有機ELは、発光ダイオード(LED)の一種である。有機ELの光を生み出す部分は、有機化合物の非常に薄い層でできている。有機ELの主な用途は、スマートフォンなどのモバイル機器のフラットパネルディスプレイで、ある意味では液晶ディスプレイよりも優れている。また、有機ELは曲げることができるディスプレイの材料にもなります。これはいろいろな用途に使えます。例えば、衣料品に使うことができます。
有機ELの基本的な仕組み
有機EL(OLED)は、電気を流すことで有機材料が直接光を放つ「自発光素子」です。代表的な構造は以下のような多層構造です。
- 透明電極(通常はアノード、例:ITO)
- ホール輸送層(HTL:正孔を効率よく運ぶ)
- 発光層(EML:電子と正孔が再結合して光を出す場所)
- 電子輸送層(ETL:電子を効率よく運ぶ)
- 金属電極(カソード)
電圧をかけると、カソード側から電子、アノード側から正孔が注入され、発光層で再結合して光(電界発光)を放ちます。発光色は発光材料の種類(赤・緑・青など)で決まります。
種類と方式
- PMOLED(パッシブマトリクス):制御が単純で小型表示に向く。消費電力や駆動速度の点で限界がある。
- AMOLED(アクティブマトリクス):TFT(薄膜トランジスタ)で各画素を高速かつ個別に駆動する方式。スマートフォンやTVで主流。
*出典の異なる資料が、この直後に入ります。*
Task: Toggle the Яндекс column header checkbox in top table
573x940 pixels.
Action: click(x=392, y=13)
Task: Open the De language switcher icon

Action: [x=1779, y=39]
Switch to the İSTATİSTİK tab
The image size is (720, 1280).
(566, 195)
- RGB方式:赤・緑・青のサブピクセルそれぞれが直接発光する方式。
- WOLED(白色OLED+カラーフィルタ):白色発光を作り、フィルタで色を分ける方式。製造効率や色むらの面で利点がある。
- 材料の違い:小分子有機EL(蒸着法で作る)とポリマー系有機EL(塗布・印刷可能)などがある。
有機ELの特徴・利点
- 自己発光:バックライトが不要なため、深い黒と高いコントラスト比を実現できる。
- 広視野角・高速応答:視野角が広く、応答速度が速い(残像が少ない)。
- 薄型・軽量・柔軟性:基板を薄くでき、曲げやすいためフレキシブルディスプレイやロール可能な画面が作れる。
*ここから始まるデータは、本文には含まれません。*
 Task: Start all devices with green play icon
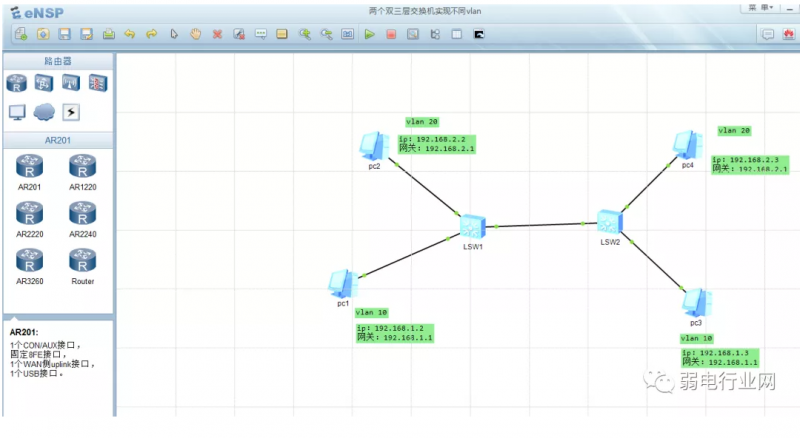click(369, 34)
- 省電力(表示内容による):黒や暗い表示が多い場合はLCDより消費電力が少ない。
- 高画質:色再現性やコントラストに優れ、映画やゲームなど映像体験を高める。
短所・技術的課題
- 焼き付き(バーニング):同一像の長時間表示で残像が残る問題がある(特に静止UI要素)。
- 寿命の偏り:青色発光材料の寿命が短く、長期使用で色バランスが崩れることがある。
- 製造コスト・歩留まり:大面積での均一な製造や封止(湿気対策)にコストがかかる。
- 最大輝度や屋外視認性:一部の高輝度用途ではLCDに劣る場合がある。
用途(代表例)
- スマートフォン、タブレット(主流のディスプレイ技術)
- テレビ・モニター(高画質モデルに多い)
- ウェアラブル端末(スマートウォッチ等):小型・省電力が有利
- 自動車ディスプレイ(計器やインフォテインメント)
- 照明やサイネージ、透明ディスプレイ、曲げられるディスプレイ、衣料への応用など
製造方法と封止(パッケージング)
代表的な製造法には真空蒸着(小分子系)やインクジェット印刷/スピンコート(ポリマー系)があります。特に大面積・フレキシブル化のために印刷技術の開発が進んでいます。有機材料は水や酸素に弱いため、封止(封じ込め)技術やバリアフィルムが重要です。
今後の展望
- 青色材料の長寿命化や高効率化による表示寿命の延長
- 印刷プロセスの普及で低コスト・大型化の実現
- QD-OLEDやMicroLEDなど他技術との競合・共存(特性に合わせた用途分化)
- 透明・折りたたみ・巻取り可能なディスプレイの普及による新しい製品形態(衣料や建築、車載など)
- 照明用途や医療用などディスプレイ以外への展開
まとめると、有機ELは「薄く・軽く・柔軟で高画質」という強みを持つ一方、材料寿命や封止、焼き付きといった課題もあります。用途やコスト、耐久性の要件に応じて最適な表示技術が選ばれますが、消費電子機器を中心に今後も重要な役割を果たし続ける技術です。